Consider the field construction as in this link, where GF($2^m$) is obtained as a concatenation of additive subgroups of cardinality $2^j$ for $j=0,1,...,m$. In this question, no assumption is made that subgroups of cardinality $2^{j'}$ for $j'$ that divides $s$ need to be subfields.
Assume that two subgroups $\mathcal{S}_a$ and $\mathcal{S}_{b}$ are chosen (following the notations in the link above, where $\mathcal{S}_a$ is of cardinality $2^a$ and $\mathcal{S}_b$ is of cardinality $2^b$), where w.l.o.g. $\mathcal{S}_a \subseteq \mathcal{S}_b$ and $a+b \le m$. Can we always find an element $g \ne 0$ of the field such that $\{g \cdot {S_a}\}\bigcap {{S_b}} = \left\{ 0 \right\}$?
Note that $g \cdot {S_a}$ is an additive subgroup of GF($q$). Considering the subgroups as subspaces over GF($2$), my first thought was to look for $g$, such that when multiplied by the basis elements of $\mathcal{S}_a$, lead to a disjoint set of basis elements. However, I am not sure how to do this in a systematic way.
Addendum: For fixed values of $a,b$ such that $a+b \le m$ such $g$ can indeed be found. However, is there a "universal" value of $g$ such that $$\{ g \cdot {S_a}\} \bigcap {{S_b}} = \left\{ 0 \right\}$$ $$\{ {S_a}\} \bigcap {\left\{ {g \cdot {S_b}} \right\}} = \left\{ 0 \right\}$$ for every pair $\mathcal{S}_a,\mathcal{S}_b$ such that $a+b \le m$?
It is enough to consider $1\leq a$ and $a+b=m$, otherwise it becomes trivial case. Let $\{v_1, \ldots , v_a\}$ be a basis for $S_a$, and $\{w_1, \ldots, w_b\}$ be a basis for $S_b$. Let $F^*$ be the set of nonzero elements in $GF(2^m)$.

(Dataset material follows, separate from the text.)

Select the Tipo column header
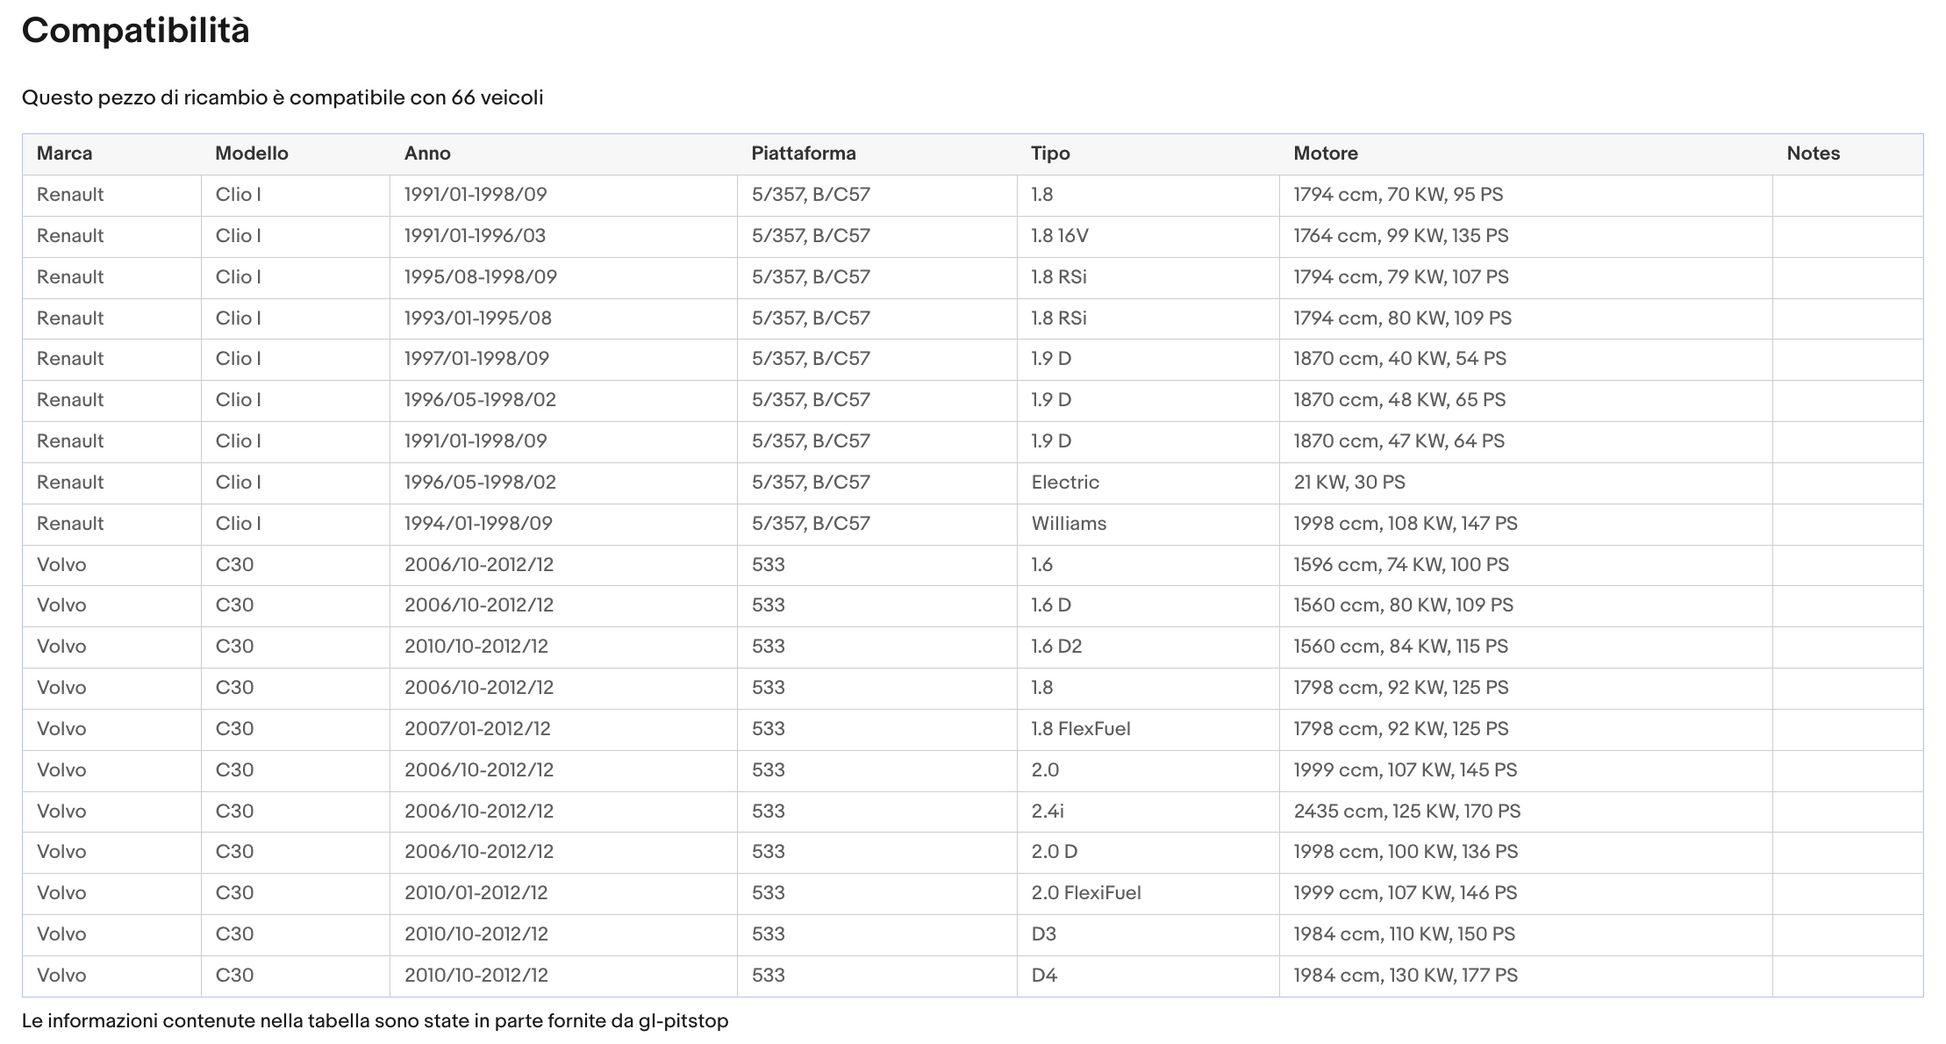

We find an element $g\in F^*$ satisfying: $$ g \cdot v_1 \notin S_b.\ \ \ (1) $$ Since multiplication by nonzero element is injective, there are at least $2^m - 1-2^b$ elements $g$ satisfy the above.
We also want $g$ to satisfy: $$ g\cdot v_2 \notin \mathrm{Span}(S_b \cup \{g\cdot v_1\}). \ \ \ (2) $$
The negation of this condition is in fact the existence of $a_{b+1}\in \{0,1\}$ such that $$ g\cdot v_2 = a_1 w_1 + \cdots + a_b w_b + a_{b+1} g\cdot v_1 $$
which is equivalent to $$ g \cdot (v_2 - a_{b+1} v_1) \in S_b. $$ We avoid all $g$ possibly satisfying the above. There are two choices for $a_{b+1}$ and $v_2 - a_{b+1} v_1 \neq 0$. Thus, multiplication by $v_2 - a_{b+1} v_1$ is injective. Thus, there are at least $2^m-1-2^b-2^{b+1}$ elements $g$ satisfy both (1) and (2).

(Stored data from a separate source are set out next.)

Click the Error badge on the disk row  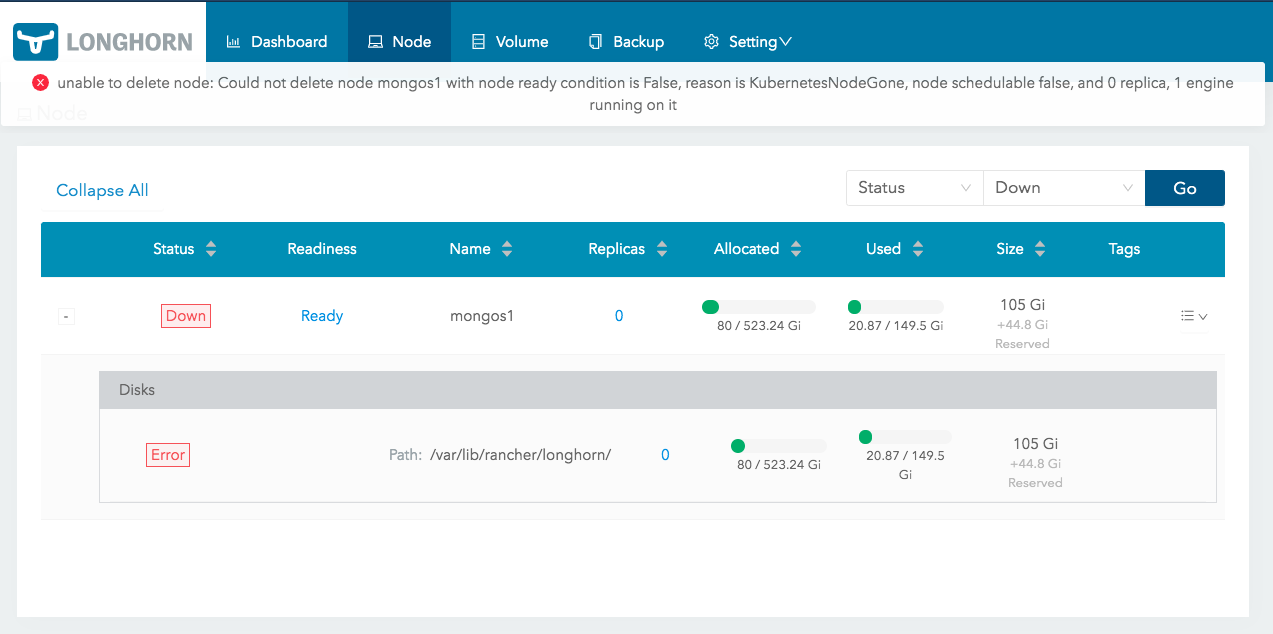[x=167, y=454]
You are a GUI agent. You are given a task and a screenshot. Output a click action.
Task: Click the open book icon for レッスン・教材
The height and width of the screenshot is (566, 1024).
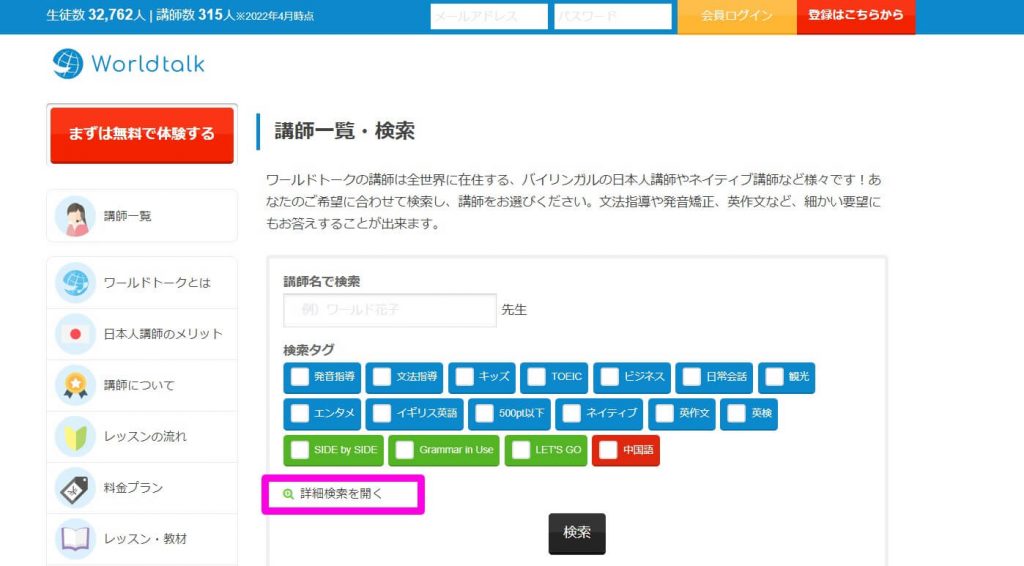click(76, 539)
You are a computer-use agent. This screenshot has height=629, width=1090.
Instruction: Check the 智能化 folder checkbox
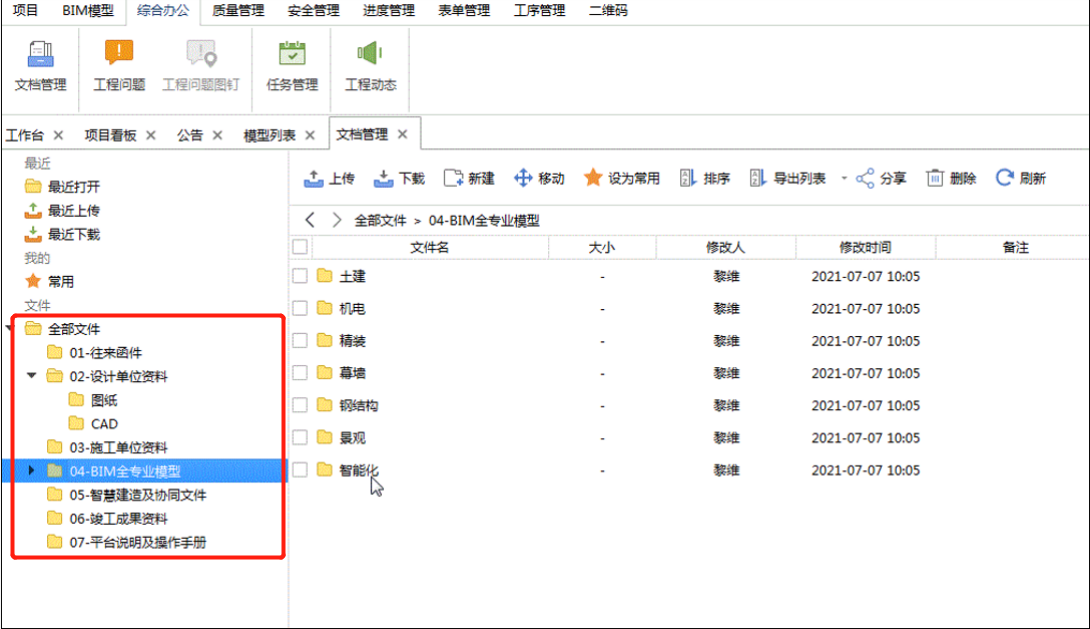300,469
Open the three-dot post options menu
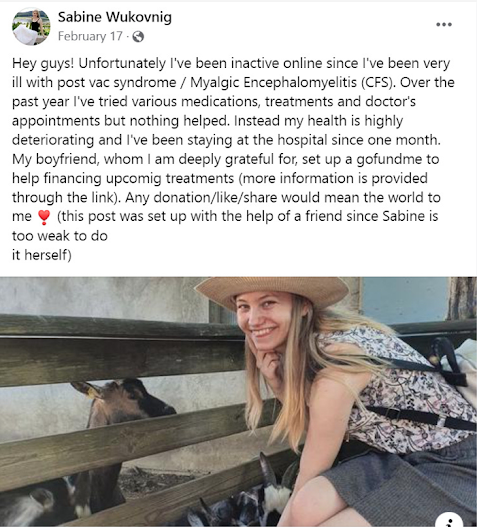Screen dimensions: 477x527 (x=444, y=25)
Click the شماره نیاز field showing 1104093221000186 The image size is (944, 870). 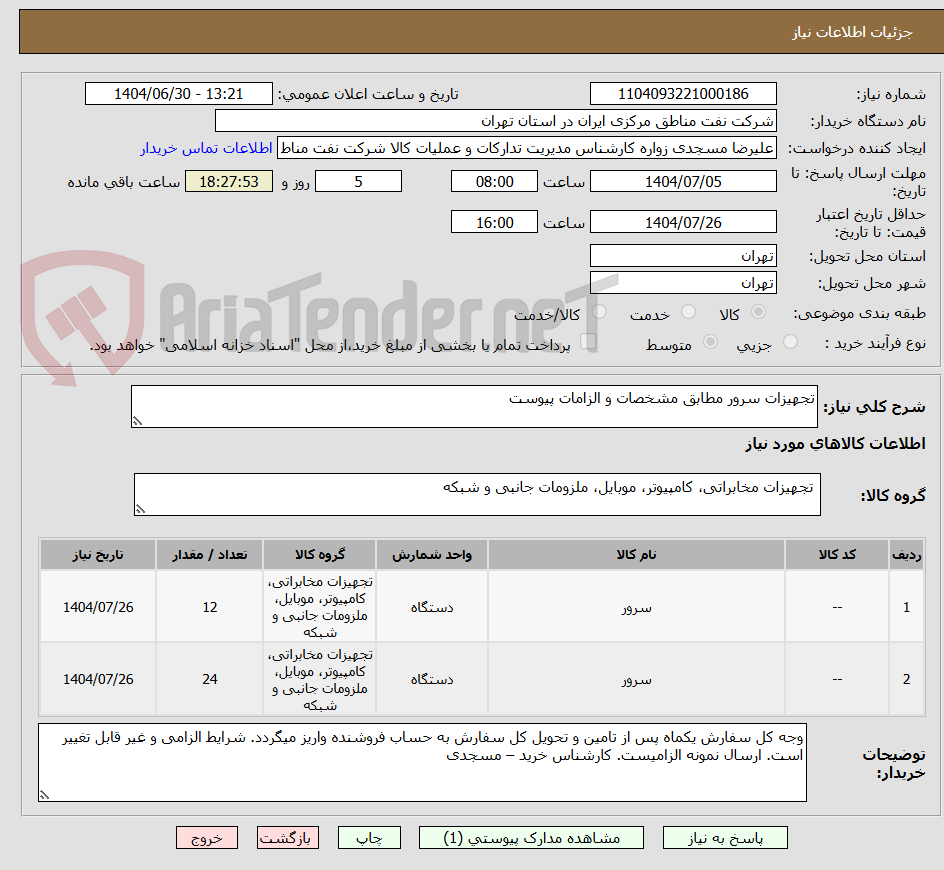pyautogui.click(x=683, y=93)
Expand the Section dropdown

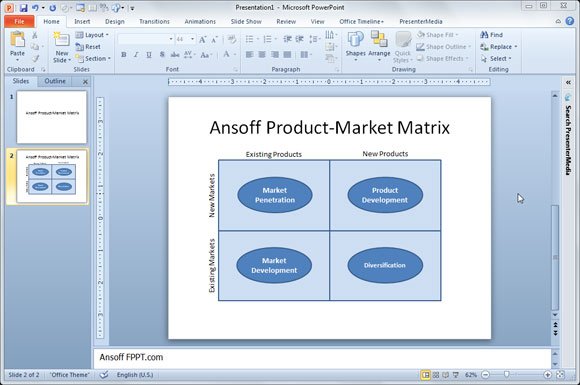pyautogui.click(x=93, y=58)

We use this idea to find $g\in F^*$ satisfying (1) and:
For all $1\leq j\leq a-1$, $$ g\cdot v_{j+1} \notin \mathrm{Span}(S_b \cup \{g\cdot v_1 , \ldots , g\cdot v_j\}). \ \ \ (j+1) $$ Then the negation of the above is satisfied by at most $2^{j+b}$ elements $g\in F^*$. Therefore there are at least $2^m-1-\sum_{j=b}^{m-1} 2^j$ elements $g\in F^*$ satisfying (1) and ($j+1$) for all $1\leq j\leq a-1$.
We have $2^m-1-\sum_{j=b}^{m-1} 2^j\geq 1$. Thus, finding such $g$ is possible.